A second large offshore wind farm off the coast of Zeeland province will come in at a far lower cost to the government than originally thought, ANP news agency reported on Tuesday.
Only €300m in subsidies will be required for the project, down from the €5bn originally projected, economic affairs minister Henk Kamp said on Monday evening.
A consortium of mainly Dutch companies headed by energy giant Shell and including offshore contractor Van Oord, energy provider Eneco and DGE, a subsidiary of Japan’s Mitsubishi industrial group, have won the contract to build the wind farm.
The government’s plans call for a total of five new offshore wind farms in Dutch coastal waters. Each will generate 700 megawatts of electricity: the five windfarms combined will be capable of supplying power to five million households when completed in 2023.
Announcing the agreement, Kamp said it is only a question of time before wind energy will be able to compete with fossil fuels in price. ‘If developments go as planned no subsidy at all will be required to produce offshore wind energy within 7.5 years,’ he explained.
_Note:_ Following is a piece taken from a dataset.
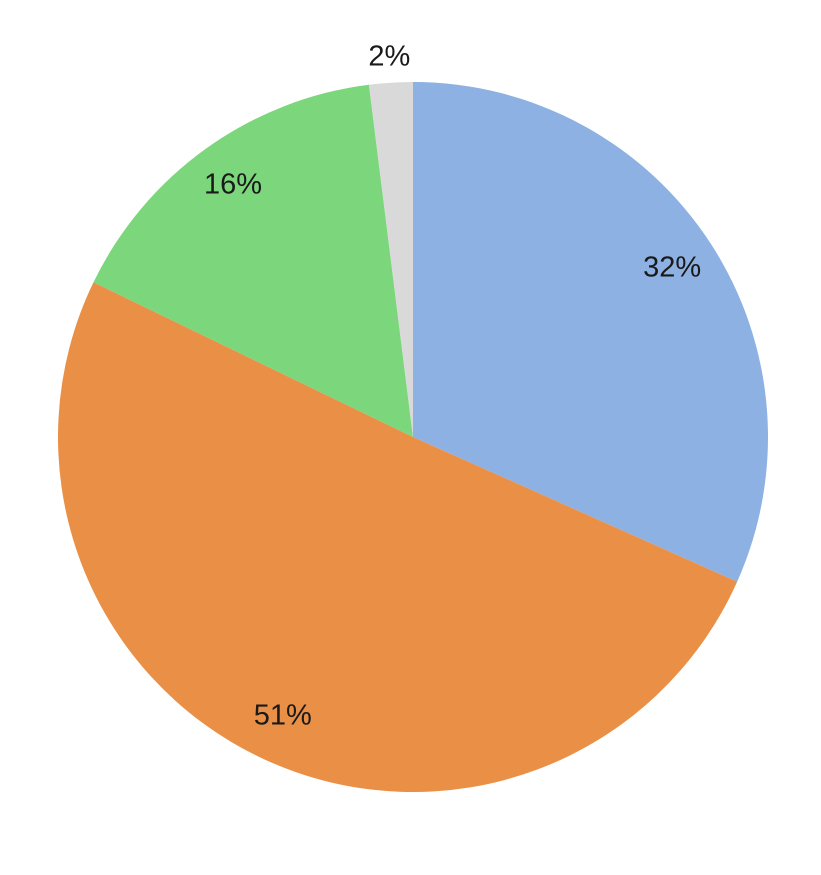 Image resolution: width=821 pixels, height=875 pixels. I want to click on data-label: 16%, so click(233, 185).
Environmental group Natuur en Milieu said the costs of generating energy offshore could only fall, and termed the project an ‘enormous boost for the Netherlands as front runner in wind energy. ‘For the first time, wind energy will be cheaper than power generated by coal.’
The Zeeland offshore windfarm project is part of the government’s goal to generate 4,500 MW of wind energy at sea by 2023. The government aims to have 16% of its energy needs produced by sustainable means by that date.